**Task instructions:**
From the first line to the last, return the data exactly as written.

**Data shown:**

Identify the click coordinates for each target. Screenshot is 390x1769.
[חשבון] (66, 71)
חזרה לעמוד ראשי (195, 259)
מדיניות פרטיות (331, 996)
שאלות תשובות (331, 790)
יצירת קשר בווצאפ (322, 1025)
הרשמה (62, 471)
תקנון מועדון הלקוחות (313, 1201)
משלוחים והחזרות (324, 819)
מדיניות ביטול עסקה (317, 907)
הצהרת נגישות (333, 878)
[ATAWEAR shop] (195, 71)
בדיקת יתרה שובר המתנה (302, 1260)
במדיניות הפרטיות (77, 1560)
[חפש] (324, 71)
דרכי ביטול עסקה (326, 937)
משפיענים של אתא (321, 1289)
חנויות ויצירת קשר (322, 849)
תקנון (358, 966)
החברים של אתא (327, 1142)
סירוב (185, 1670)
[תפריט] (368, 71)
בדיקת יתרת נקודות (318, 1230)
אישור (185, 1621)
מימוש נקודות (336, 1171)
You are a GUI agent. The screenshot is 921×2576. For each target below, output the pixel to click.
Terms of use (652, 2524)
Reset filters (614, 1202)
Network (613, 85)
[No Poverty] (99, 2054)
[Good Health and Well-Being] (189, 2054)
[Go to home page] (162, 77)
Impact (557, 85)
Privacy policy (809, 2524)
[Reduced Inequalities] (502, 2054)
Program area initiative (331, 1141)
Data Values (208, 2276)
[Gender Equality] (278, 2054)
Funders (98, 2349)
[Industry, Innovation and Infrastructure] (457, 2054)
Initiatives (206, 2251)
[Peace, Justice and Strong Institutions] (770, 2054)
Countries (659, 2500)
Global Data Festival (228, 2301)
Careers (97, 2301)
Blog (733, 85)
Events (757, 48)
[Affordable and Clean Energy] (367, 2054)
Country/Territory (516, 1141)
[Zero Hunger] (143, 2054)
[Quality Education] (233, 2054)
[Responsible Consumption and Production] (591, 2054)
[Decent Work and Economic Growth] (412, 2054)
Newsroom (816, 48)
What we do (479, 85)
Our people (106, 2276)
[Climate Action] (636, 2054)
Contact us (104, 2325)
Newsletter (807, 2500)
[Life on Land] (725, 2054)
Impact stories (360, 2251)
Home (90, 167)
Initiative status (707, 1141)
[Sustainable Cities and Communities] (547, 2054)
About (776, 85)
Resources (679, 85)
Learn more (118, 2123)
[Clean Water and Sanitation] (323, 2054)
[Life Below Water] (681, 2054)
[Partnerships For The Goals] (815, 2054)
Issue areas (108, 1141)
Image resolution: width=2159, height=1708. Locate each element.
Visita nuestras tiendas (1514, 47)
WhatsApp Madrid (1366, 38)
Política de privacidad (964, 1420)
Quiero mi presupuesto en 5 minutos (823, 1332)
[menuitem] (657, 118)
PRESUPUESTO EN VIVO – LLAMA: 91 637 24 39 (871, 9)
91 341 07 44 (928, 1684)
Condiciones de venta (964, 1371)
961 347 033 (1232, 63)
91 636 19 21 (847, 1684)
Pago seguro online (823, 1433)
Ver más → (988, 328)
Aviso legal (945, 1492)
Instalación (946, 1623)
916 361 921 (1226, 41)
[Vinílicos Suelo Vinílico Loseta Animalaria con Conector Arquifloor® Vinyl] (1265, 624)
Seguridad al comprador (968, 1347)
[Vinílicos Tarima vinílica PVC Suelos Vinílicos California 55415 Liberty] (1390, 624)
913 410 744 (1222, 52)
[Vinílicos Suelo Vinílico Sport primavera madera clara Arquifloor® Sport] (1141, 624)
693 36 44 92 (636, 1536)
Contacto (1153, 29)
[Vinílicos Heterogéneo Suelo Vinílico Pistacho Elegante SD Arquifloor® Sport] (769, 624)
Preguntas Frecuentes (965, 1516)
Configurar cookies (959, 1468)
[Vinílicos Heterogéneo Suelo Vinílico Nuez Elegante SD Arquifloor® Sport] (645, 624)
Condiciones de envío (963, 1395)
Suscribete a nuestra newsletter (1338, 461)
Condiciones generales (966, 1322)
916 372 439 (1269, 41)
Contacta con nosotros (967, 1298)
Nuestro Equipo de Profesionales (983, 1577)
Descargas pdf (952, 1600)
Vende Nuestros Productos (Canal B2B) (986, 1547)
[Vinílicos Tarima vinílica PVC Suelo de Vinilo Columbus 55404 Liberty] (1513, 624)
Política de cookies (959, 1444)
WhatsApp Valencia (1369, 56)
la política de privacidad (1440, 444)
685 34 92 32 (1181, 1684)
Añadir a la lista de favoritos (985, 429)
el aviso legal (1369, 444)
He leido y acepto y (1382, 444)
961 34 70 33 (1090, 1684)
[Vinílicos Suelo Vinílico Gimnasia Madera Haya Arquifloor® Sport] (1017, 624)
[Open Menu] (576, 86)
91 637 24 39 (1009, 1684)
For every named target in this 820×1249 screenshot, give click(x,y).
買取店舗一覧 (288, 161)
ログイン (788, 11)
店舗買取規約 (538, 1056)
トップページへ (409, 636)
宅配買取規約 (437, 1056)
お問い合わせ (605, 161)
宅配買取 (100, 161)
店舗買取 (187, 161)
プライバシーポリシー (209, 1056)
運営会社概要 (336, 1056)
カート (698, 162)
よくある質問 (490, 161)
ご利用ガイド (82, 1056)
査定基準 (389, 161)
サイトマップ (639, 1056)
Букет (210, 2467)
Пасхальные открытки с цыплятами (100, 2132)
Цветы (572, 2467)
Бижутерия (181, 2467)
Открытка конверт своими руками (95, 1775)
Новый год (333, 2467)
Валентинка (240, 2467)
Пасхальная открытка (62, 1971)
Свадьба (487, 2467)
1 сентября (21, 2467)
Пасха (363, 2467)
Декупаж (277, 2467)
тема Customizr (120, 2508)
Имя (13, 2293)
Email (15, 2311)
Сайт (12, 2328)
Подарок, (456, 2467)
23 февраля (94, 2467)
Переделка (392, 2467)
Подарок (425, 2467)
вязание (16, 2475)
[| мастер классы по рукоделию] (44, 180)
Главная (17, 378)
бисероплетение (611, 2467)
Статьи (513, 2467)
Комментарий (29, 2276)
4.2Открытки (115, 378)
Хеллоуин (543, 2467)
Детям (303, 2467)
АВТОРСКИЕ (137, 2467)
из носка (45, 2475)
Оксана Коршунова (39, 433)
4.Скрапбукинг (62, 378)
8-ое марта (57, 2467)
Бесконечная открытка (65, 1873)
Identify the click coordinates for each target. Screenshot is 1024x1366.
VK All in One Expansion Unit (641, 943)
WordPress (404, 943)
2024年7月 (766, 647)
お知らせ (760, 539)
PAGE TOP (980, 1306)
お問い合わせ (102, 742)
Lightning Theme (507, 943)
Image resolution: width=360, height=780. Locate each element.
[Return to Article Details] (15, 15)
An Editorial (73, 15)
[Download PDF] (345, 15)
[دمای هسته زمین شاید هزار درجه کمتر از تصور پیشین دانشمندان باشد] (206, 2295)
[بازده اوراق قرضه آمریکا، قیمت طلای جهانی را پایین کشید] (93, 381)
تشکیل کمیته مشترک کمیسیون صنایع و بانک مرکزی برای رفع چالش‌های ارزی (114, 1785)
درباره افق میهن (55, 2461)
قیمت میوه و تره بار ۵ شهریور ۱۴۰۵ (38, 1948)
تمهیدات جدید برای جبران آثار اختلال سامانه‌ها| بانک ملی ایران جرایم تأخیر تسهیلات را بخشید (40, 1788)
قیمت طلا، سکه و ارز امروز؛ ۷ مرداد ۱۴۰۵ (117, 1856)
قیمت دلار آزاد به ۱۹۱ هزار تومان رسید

**Result:**
Identify the click coordinates for each target. Screenshot is 390x1769.
[חשבון] (66, 71)
חזרה לעמוד ראשי (195, 259)
מדיניות פרטיות (331, 996)
שאלות תשובות (331, 790)
יצירת קשר בווצאפ (322, 1025)
הרשמה (62, 471)
תקנון מועדון הלקוחות (313, 1201)
משלוחים והחזרות (324, 819)
מדיניות ביטול עסקה (317, 907)
הצהרת נגישות (333, 878)
[ATAWEAR shop] (195, 71)
בדיקת יתרה שובר המתנה (302, 1260)
במדיניות הפרטיות (77, 1560)
[חפש] (324, 71)
דרכי ביטול עסקה (326, 937)
משפיענים של אתא (321, 1289)
חנויות ויצירת קשר (322, 849)
תקנון (358, 966)
החברים של אתא (327, 1142)
סירוב (185, 1670)
[תפריט] (368, 71)
בדיקת יתרת נקודות (318, 1230)
אישור (185, 1621)
מימוש נקודות (336, 1171)
You are a GUI agent. The screenshot is 921×2576. For each target below, output the pixel to click.
Terms of use (652, 2524)
Reset filters (614, 1202)
Network (613, 85)
[No Poverty] (99, 2054)
[Good Health and Well-Being] (189, 2054)
[Go to home page] (162, 77)
Impact (557, 85)
Privacy policy (809, 2524)
[Reduced Inequalities] (502, 2054)
Program area initiative (331, 1141)
Data Values (208, 2276)
[Gender Equality] (278, 2054)
Funders (98, 2349)
[Industry, Innovation and Infrastructure] (457, 2054)
Initiatives (206, 2251)
[Peace, Justice and Strong Institutions] (770, 2054)
Countries (659, 2500)
Global Data Festival (228, 2301)
Careers (97, 2301)
Blog (733, 85)
Events (757, 48)
[Affordable and Clean Energy] (367, 2054)
Country/Territory (516, 1141)
[Zero Hunger] (143, 2054)
[Quality Education] (233, 2054)
[Responsible Consumption and Production] (591, 2054)
[Decent Work and Economic Growth] (412, 2054)
Newsroom (816, 48)
What we do (479, 85)
Our people (106, 2276)
[Climate Action] (636, 2054)
Contact us (104, 2325)
Newsletter (807, 2500)
[Life on Land] (725, 2054)
Impact stories (360, 2251)
Home (90, 167)
Initiative status (707, 1141)
[Sustainable Cities and Communities] (547, 2054)
About (776, 85)
Resources (679, 85)
Learn more (118, 2123)
[Clean Water and Sanitation] (323, 2054)
[Life Below Water] (681, 2054)
[Partnerships For The Goals] (815, 2054)
Issue areas (108, 1141)
Image resolution: width=2159, height=1708. Locate each element.
Visita nuestras tiendas (1514, 47)
WhatsApp Madrid (1366, 38)
Política de privacidad (964, 1420)
Quiero mi presupuesto en 5 minutos (823, 1332)
[menuitem] (657, 118)
PRESUPUESTO EN VIVO – LLAMA: 91 637 24 39 (871, 9)
91 341 07 44 (928, 1684)
Condiciones de venta (964, 1371)
961 347 033 (1232, 63)
91 636 19 21 (847, 1684)
Pago seguro online (823, 1433)
Ver más → (988, 328)
Aviso legal (945, 1492)
Instalación (946, 1623)
916 361 921 (1226, 41)
[Vinílicos Suelo Vinílico Loseta Animalaria con Conector Arquifloor® Vinyl] (1265, 624)
Seguridad al comprador (968, 1347)
[Vinílicos Tarima vinílica PVC Suelos Vinílicos California 55415 Liberty] (1390, 624)
913 410 744 (1222, 52)
[Vinílicos Suelo Vinílico Sport primavera madera clara Arquifloor® Sport] (1141, 624)
693 36 44 92 (636, 1536)
Contacto (1153, 29)
[Vinílicos Heterogéneo Suelo Vinílico Pistacho Elegante SD Arquifloor® Sport] (769, 624)
Preguntas Frecuentes (965, 1516)
Configurar cookies (959, 1468)
[Vinílicos Heterogéneo Suelo Vinílico Nuez Elegante SD Arquifloor® Sport] (645, 624)
Condiciones de envío (963, 1395)
Suscribete a nuestra newsletter (1338, 461)
Condiciones generales (966, 1322)
916 372 439 (1269, 41)
Contacta con nosotros (967, 1298)
Nuestro Equipo de Profesionales (983, 1577)
Descargas pdf (952, 1600)
Vende Nuestros Productos (Canal B2B) (986, 1547)
[Vinílicos Tarima vinílica PVC Suelo de Vinilo Columbus 55404 Liberty] (1513, 624)
Política de cookies (959, 1444)
WhatsApp Valencia (1369, 56)
la política de privacidad (1440, 444)
685 34 92 32 (1181, 1684)
Añadir a la lista de favoritos (985, 429)
el aviso legal (1369, 444)
He leido y acepto y (1382, 444)
961 34 70 33 (1090, 1684)
[Vinílicos Suelo Vinílico Gimnasia Madera Haya Arquifloor® Sport] (1017, 624)
[Open Menu] (576, 86)
91 637 24 39 (1009, 1684)
For every named target in this 820×1249 screenshot, give click(x,y).
買取店舗一覧 (288, 161)
ログイン (788, 11)
店舗買取規約 (538, 1056)
トップページへ (409, 636)
宅配買取規約 (437, 1056)
お問い合わせ (605, 161)
宅配買取 (100, 161)
店舗買取 (187, 161)
プライバシーポリシー (209, 1056)
運営会社概要 (336, 1056)
カート (698, 162)
よくある質問 (490, 161)
ご利用ガイド (82, 1056)
査定基準 (389, 161)
サイトマップ (639, 1056)
Букет (210, 2467)
Пасхальные открытки с цыплятами (100, 2132)
Цветы (572, 2467)
Бижутерия (181, 2467)
Открытка конверт своими руками (95, 1775)
Новый год (333, 2467)
Валентинка (240, 2467)
Пасхальная открытка (62, 1971)
Свадьба (487, 2467)
1 сентября (21, 2467)
Пасха (363, 2467)
Декупаж (277, 2467)
тема Customizr (120, 2508)
Имя (13, 2293)
Email (15, 2311)
Сайт (12, 2328)
Подарок, (456, 2467)
23 февраля (94, 2467)
Переделка (392, 2467)
Подарок (425, 2467)
вязание (16, 2475)
[| мастер классы по рукоделию] (44, 180)
Главная (17, 378)
бисероплетение (611, 2467)
Статьи (513, 2467)
Комментарий (29, 2276)
4.2Открытки (115, 378)
Хеллоуин (543, 2467)
Детям (303, 2467)
АВТОРСКИЕ (137, 2467)
из носка (45, 2475)
Оксана Коршунова (39, 433)
4.Скрапбукинг (62, 378)
8-ое марта (57, 2467)
Бесконечная открытка (65, 1873)
Identify the click coordinates for each target. Screenshot is 1024x1366.
VK All in One Expansion Unit (641, 943)
WordPress (404, 943)
2024年7月 (766, 647)
お知らせ (760, 539)
PAGE TOP (980, 1306)
お問い合わせ (102, 742)
Lightning Theme (507, 943)
Image resolution: width=360, height=780. Locate each element.
[Return to Article Details] (15, 15)
An Editorial (73, 15)
[Download PDF] (345, 15)
[دمای هسته زمین شاید هزار درجه کمتر از تصور پیشین دانشمندان باشد] (206, 2295)
[بازده اوراق قرضه آمریکا، قیمت طلای جهانی را پایین کشید] (93, 381)
تشکیل کمیته مشترک کمیسیون صنایع و بانک مرکزی برای رفع چالش‌های ارزی (114, 1785)
درباره افق میهن (55, 2461)
قیمت میوه و تره بار ۵ شهریور ۱۴۰۵ (38, 1948)
تمهیدات جدید برای جبران آثار اختلال سامانه‌ها| بانک ملی ایران جرایم تأخیر تسهیلات را بخشید (40, 1788)
قیمت طلا، سکه و ارز امروز؛ ۷ مرداد ۱۴۰۵ (117, 1856)
قیمت دلار آزاد به ۱۹۱ هزار تومان رسید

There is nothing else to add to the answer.